**AUFGABE 1:**
Wofür soll sich die Thüringer Landesregierung laut dem Text zur Residenzpflicht im Bundesrat einsetzen?
**AUFGABE 2:**
Schreiben Sie aus dem Text zur Residenzpflicht alles von „Die Evangelische Kirche“ bis hinunter zu „die Landesregierung eingereicht.“ genau ab.

**TEXTABSCHNITT:**
========
Asylbewerber sollen sich frei bewegen dürfen

EKM plädiert für Abschaffung der Residenzpflicht durch Bundesrat

Evangelische Kirche in Mitteldeutschland

30. Juli 2010

Die Evangelische Kirche in Mitteldeutschland (EKM) begrüßt die geplante Lockerung der Residenzpflicht für Asylbewerber in Thüringen, plädiert jedoch für weitreichendere Regelun­gen als von der Landesregierung vorgesehen. So sollen sich Flüchtlinge unbeschränkt frei bewegen können – zunächst im Freistaat und perspektivisch in ganz Deutschland. Deshalb ermutigt die EKM die Landesregierung, sich für eine komplette Abschaffung der Residenz­pflicht im Bundesrat einzusetzen. Auch für geduldete Flüchtlinge soll es keine Beschränkun­gen geben. Die EKM hat Stellungnahmen zum Thema an den Innenausschuss des Landtages sowie die Landesregierung eingereicht.
========
**ANGEZEIGTE DATEN:**
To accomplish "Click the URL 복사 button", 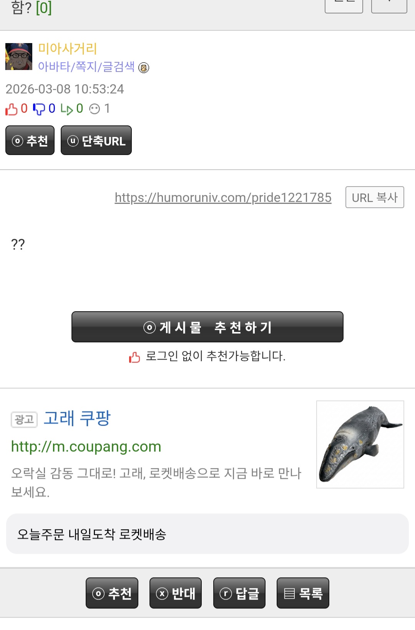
========
**ERGEBNIS 1:**
Für eine komplette Abschaffung der Residenzpflicht.

**ERGEBNIS 2:**
Die Evangelische Kirche in Mitteldeutschland (EKM) begrüßt die geplante Lockerung der Residenzpflicht für Asylbewerber in Thüringen, plädiert jedoch für weitreichendere Regelun­gen als von der Landesregierung vorgesehen. So sollen sich Flüchtlinge unbeschränkt frei bewegen können – zunächst im Freistaat und perspektivisch in ganz Deutschland. Deshalb ermutigt die EKM die Landesregierung, sich für eine komplette Abschaffung der Residenz­pflicht im Bundesrat einzusetzen. Auch für geduldete Flüchtlinge soll es keine Beschränkun­gen geben. Die EKM hat Stellungnahmen zum Thema an den Innenausschuss des Landtages sowie die Landesregierung eingereicht.